Cette prise de position qui répond à une logique « patronale » sans prise en considération des valeurs et de l’histoire de l’ESS a été, heureusement dénoncée par plusieurs dirigeants et mouvements de l’ESS.

Ainsi Jean-Paul Benoît président de la fédération des Mutuelles de France écrit :

« C’est avec effarement et colère que j’ai découvert aujourd’hui le communiqué de presse relatif aux mobilisations sociales en cours publié par l’UDES avec les organisations patronales. Nous refusons que le mouvement mutualiste puisse être associé à des prises de position aussi réactionnaires et violentes envers les syndicalistes et les salariés. »

Le Mouvement pour l’Economie solidaire, le Collectif des Associations Citoyennes, le Mouvement Rural de la Jeunesse Chrétienne (MRJC , Culture et Liberté et d’autres groupements et entreprises de l’ESS ont tenu eux aussi à se démarquer d’un engagement très problématique.

On peut considérer les aspects les plus intéressants du texte comme le fait Hugues Sibille à propos du Compte personnel d’activité.

http://www.lelabo-ess.org/et-l-emploi-dans-tout-ca.html

On peut entendre que des employeurs de l’ESS se considèrent en difficulté devant tel ou tel aspect du droit du travail ; on sait la fragilité que présentent bien des TPE confrontées à une décision prud’homale.

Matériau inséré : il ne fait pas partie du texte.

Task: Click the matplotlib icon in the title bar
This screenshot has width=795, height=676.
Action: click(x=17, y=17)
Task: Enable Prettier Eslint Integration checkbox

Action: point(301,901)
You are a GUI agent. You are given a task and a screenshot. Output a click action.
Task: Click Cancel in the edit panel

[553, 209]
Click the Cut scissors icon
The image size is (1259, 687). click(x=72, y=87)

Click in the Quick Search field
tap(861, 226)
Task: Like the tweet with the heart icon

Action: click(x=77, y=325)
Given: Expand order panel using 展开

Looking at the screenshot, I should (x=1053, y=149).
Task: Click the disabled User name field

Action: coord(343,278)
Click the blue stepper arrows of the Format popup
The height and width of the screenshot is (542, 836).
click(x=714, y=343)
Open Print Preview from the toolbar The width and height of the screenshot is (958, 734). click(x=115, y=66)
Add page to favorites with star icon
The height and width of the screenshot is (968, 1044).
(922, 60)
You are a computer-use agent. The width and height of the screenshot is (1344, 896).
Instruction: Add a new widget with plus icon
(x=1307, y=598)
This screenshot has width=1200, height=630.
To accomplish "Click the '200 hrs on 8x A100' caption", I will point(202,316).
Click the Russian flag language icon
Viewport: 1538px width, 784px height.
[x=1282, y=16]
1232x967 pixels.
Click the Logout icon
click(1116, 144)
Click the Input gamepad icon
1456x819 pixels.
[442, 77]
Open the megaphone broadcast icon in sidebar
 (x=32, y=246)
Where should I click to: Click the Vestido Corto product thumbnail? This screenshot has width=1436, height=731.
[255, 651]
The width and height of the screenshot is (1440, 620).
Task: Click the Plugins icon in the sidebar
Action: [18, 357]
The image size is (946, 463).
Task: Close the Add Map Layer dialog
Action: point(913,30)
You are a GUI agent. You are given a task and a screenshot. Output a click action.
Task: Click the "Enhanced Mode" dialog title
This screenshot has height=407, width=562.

Mais l’ESS doit se rappeler avant tout qu’elle est constituée de « sociétés de personnes » ; que ces personnes sont dans leur immense majorité des salariés, des retraités, des sans-emplois ; que les « employeurs » de l’ESS (élus et salariés) en sont les « mandataires » et non des « patrons » au sens où on l’est au sein du MEDEF. A ce titre ses organisations d’employeurs doivent marquer sinon leur soutien du moins leur compréhension à l’égard des luttes des salariés et non les condamner brutalement en mauvaise compagnie.

En s’affichant avec le MEDEF, l’UDES -qui pense ainsi « gagner » enfin sa représentation- ne fait qu’ajouter à l’illisibilité au sein de la société de l’ESS.

Elle le fait en un temps où, tout au contraire, devant le désastre économique, social, environnemental et démocratique du néo-libéralisme l’ESS pourrait aux côtés de services publics refondés, représenter une alternative sociale et durable.